4. Ms Capel also submitted that the Conclusive Grounds decision regarding trafficking post-dated the appellant's criminal conviction and the decision to make a deportation order. In effect, the Competent Authority had concluded that the appellant had been trafficked on at least two occasions, on both occasions, he had been used to cultivate cannabis.
5. Ms Capel's submissions were well made and accept them. There is also another powerful factor at operation in the appellant's case. The Secretary of State's case is that the appellant, with the assistance of the FRS, can return to Vietnam and live safely there without being re-trafficked.

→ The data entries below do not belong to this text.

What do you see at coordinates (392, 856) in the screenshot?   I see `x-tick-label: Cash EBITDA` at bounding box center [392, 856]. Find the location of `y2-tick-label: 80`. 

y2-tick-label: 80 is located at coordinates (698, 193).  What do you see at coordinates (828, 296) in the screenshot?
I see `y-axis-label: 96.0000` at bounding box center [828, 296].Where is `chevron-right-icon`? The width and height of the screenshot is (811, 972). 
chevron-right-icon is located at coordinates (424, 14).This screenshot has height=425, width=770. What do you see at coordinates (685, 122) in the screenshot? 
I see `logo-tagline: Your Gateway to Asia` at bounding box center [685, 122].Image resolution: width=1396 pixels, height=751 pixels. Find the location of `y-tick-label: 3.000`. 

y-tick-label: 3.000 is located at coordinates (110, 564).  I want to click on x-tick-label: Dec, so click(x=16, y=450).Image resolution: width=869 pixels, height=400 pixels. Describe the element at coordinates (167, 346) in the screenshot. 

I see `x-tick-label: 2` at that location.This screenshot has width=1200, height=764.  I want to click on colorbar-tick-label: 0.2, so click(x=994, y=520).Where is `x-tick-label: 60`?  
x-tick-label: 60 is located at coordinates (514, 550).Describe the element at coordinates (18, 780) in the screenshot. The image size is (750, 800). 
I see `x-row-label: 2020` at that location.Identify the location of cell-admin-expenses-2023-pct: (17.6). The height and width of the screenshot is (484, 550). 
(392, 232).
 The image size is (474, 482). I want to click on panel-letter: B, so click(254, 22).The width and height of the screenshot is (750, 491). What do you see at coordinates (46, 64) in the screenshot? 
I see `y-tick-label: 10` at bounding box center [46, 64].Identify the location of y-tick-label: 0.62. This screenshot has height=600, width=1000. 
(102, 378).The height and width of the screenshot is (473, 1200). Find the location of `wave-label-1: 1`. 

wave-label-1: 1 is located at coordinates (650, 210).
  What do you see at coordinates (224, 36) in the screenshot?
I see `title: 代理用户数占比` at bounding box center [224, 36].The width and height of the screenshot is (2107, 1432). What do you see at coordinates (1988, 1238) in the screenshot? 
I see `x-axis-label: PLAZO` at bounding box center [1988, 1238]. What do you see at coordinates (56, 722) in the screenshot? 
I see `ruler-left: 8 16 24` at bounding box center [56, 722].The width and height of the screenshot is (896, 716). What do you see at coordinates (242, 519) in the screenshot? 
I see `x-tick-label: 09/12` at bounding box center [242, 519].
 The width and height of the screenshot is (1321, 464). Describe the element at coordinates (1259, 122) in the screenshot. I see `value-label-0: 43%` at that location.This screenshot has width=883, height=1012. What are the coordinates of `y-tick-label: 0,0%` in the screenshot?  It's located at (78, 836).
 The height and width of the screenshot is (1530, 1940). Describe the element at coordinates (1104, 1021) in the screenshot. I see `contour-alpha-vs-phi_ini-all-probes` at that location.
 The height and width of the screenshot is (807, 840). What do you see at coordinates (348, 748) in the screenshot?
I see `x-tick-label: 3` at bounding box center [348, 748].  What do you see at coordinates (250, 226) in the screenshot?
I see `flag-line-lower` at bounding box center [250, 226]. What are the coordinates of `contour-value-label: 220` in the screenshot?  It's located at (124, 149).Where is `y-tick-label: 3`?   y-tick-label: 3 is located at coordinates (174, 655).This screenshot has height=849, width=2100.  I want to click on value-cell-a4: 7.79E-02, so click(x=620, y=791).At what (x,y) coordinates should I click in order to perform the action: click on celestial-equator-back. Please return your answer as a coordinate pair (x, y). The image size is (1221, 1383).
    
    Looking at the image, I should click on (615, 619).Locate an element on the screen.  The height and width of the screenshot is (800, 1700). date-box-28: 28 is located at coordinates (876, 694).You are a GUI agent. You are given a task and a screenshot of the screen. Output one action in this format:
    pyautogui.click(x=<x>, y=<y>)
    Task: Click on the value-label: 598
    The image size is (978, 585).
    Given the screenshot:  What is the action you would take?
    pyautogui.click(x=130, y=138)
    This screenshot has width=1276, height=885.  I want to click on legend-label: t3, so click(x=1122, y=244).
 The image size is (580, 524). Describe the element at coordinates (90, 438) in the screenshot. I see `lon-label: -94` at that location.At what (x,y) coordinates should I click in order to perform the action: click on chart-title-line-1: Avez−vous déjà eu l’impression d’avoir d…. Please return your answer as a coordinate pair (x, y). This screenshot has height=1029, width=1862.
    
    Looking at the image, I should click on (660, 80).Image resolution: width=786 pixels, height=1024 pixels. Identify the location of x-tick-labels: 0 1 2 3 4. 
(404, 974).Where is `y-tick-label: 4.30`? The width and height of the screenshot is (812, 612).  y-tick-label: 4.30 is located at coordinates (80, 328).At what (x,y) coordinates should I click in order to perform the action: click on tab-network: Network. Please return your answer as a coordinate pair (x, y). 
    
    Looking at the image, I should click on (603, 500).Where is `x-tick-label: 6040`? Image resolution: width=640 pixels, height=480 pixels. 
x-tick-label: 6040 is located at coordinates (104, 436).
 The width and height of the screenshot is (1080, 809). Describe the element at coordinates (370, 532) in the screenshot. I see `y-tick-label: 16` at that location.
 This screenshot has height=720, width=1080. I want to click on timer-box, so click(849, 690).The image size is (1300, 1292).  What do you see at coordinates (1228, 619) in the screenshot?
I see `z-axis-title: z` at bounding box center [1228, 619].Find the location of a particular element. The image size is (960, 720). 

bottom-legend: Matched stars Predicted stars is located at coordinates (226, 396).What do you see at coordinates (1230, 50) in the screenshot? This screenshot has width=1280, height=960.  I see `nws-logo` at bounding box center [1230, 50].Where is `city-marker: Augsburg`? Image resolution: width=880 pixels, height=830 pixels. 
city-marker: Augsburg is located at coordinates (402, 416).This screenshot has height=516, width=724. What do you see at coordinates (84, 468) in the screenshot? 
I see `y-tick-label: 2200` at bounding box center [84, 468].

The appellant's experience would seem to indicate otherwise. He has returned once before, has been located by traffickers and returned to the United Kingdom where he was a second time and forced to work for traffickers and/or their associates cultivating cannabis. Past persecution or ill-treatment is a strong indicator of the likelihood of such treatment occurring in the future and the appellant's experience would appear to fit that paradigm. The appellant's circumstances now are not materially different from the last time he was removed and re-trafficked. Moreover, the Secretary of State's arguments regarding the availability of internal flight and shelter accommodation (arguments not supported by Dr Tran, the expert witness) are not compelling. Judge Herwald has considered all the evidence which was relevant and has not taken into account the irrelevant evidence. The judge has reached conclusions which were available to the Tribunal on the evidence. Indeed, the reasons I gave above, I find that his assessment of risk on return was legally sound. The Secretary of State's appeal is dismissed.
Notice of Decision

This appeal is dismissed.

Direction Regarding Anonymity - Rule 14 of the Tribunal Procedure (Upper Tribunal) Rules 2008

Unless and until a Tribunal or court directs otherwise, the appellant is granted anonymity. No report of these proceedings shall directly or indirectly identify him or any member of their family. This direction applies both to the appellant and to the respondent. Failure to comply with this direction could lead to contempt of court proceedings.


Signed Date 1 February 2019

Upper Tribunal Judge Lane



No fee is paid or payable and therefore there can be no fee award.